**Your task:** Retype the lines starting at the line that contains "Identify the location" and ending at the end of the lines, leaving out the pictures.

------------------------------------

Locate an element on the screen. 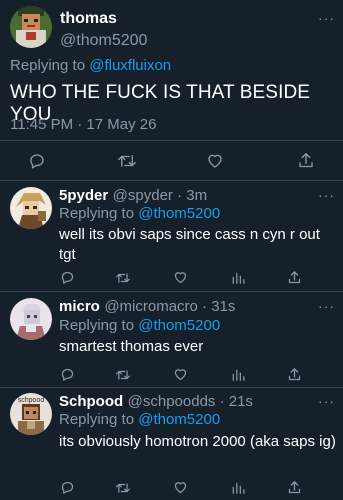  replying-to-link: @fluxfluixon is located at coordinates (130, 66).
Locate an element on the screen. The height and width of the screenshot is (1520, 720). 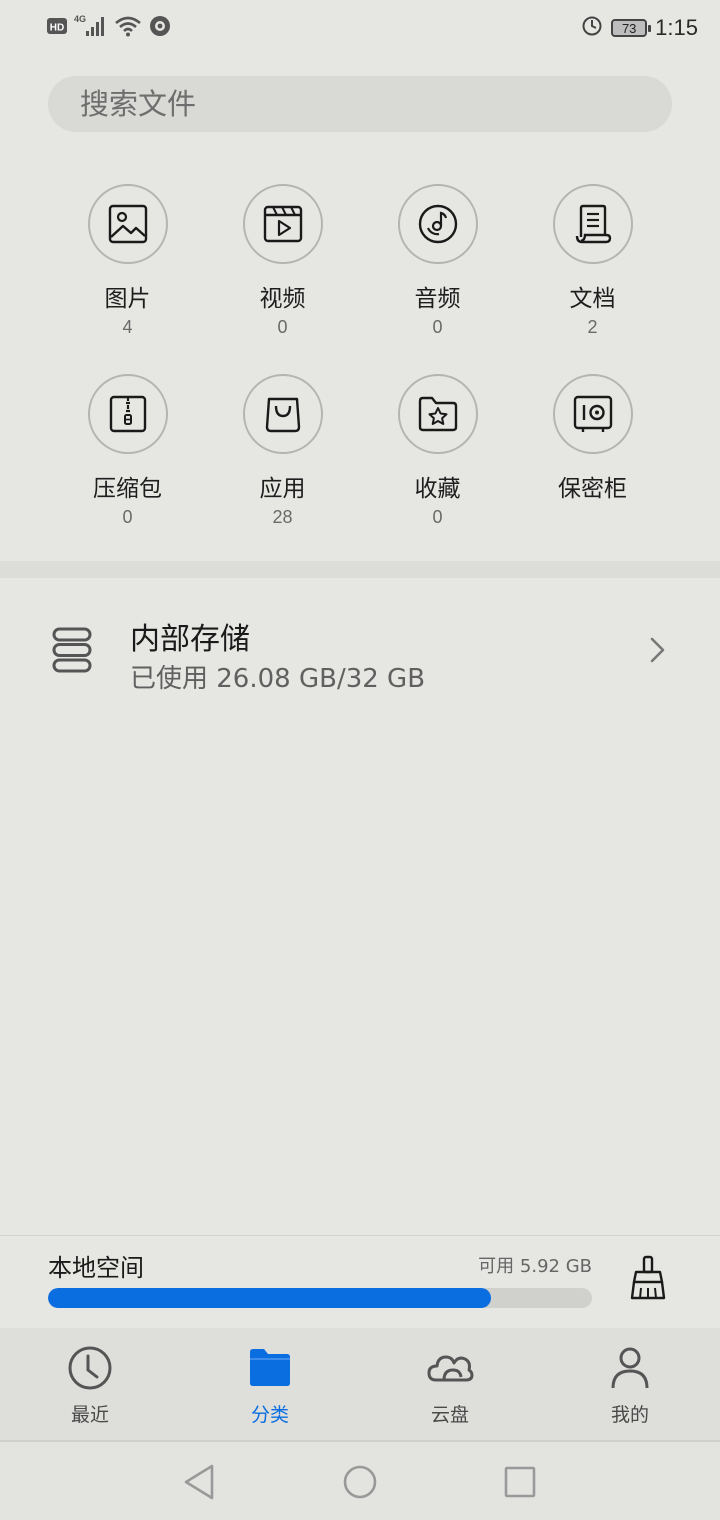
hd-icon: HD is located at coordinates (57, 28).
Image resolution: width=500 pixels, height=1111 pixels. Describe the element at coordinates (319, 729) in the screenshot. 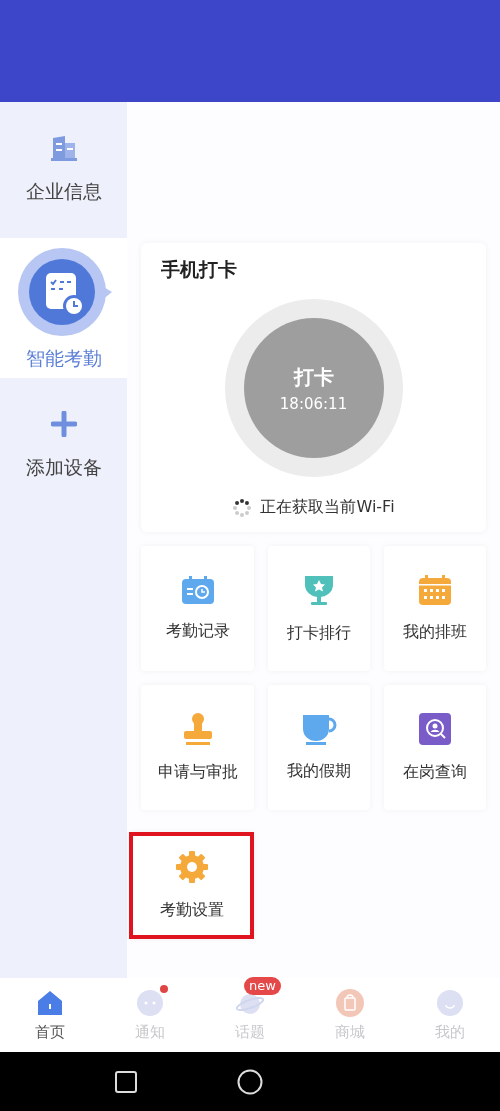

I see `cup-icon` at that location.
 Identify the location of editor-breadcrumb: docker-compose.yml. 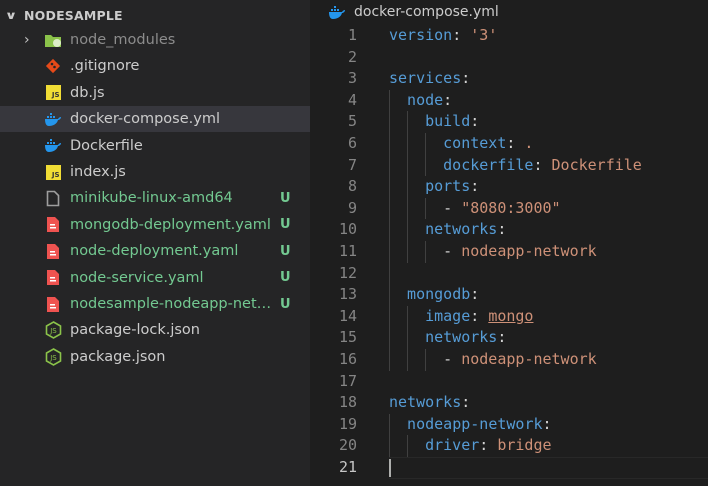
(414, 12).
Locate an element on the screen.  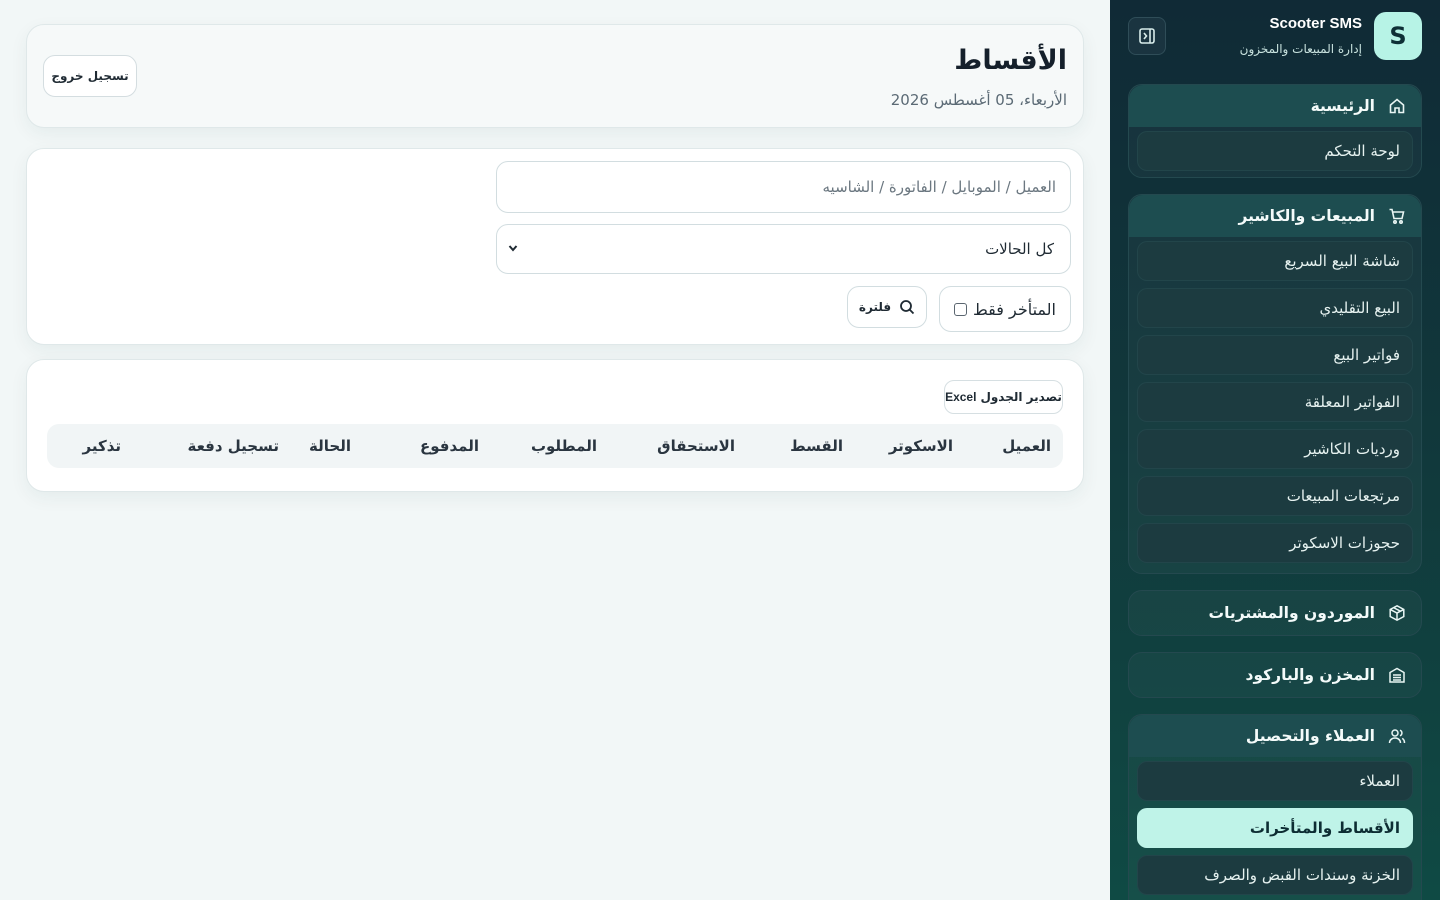
export-label: تصدير الجدول is located at coordinates (1021, 397).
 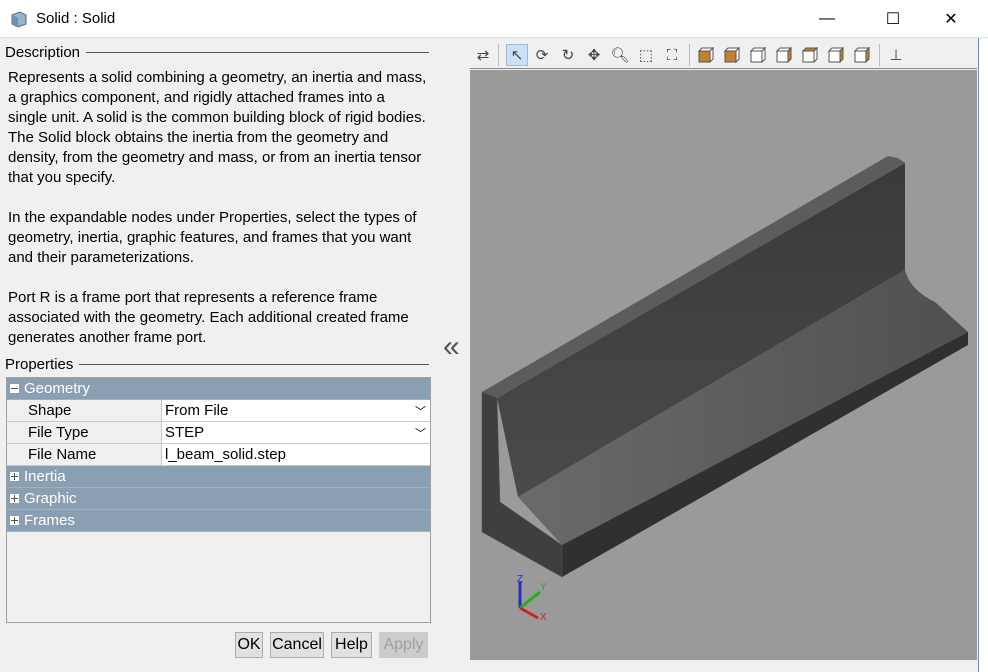 What do you see at coordinates (296, 454) in the screenshot?
I see `file-name-input: l_beam_solid.step` at bounding box center [296, 454].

------------------------------------

**Result for this exercise:**
 Identify the location of editor-breadcrumb: docker-compose.yml. 
(414, 12).
Locate an element on the screen.  
export-label: تصدير الجدول is located at coordinates (1021, 397).
  What do you see at coordinates (296, 454) in the screenshot?
I see `file-name-input: l_beam_solid.step` at bounding box center [296, 454].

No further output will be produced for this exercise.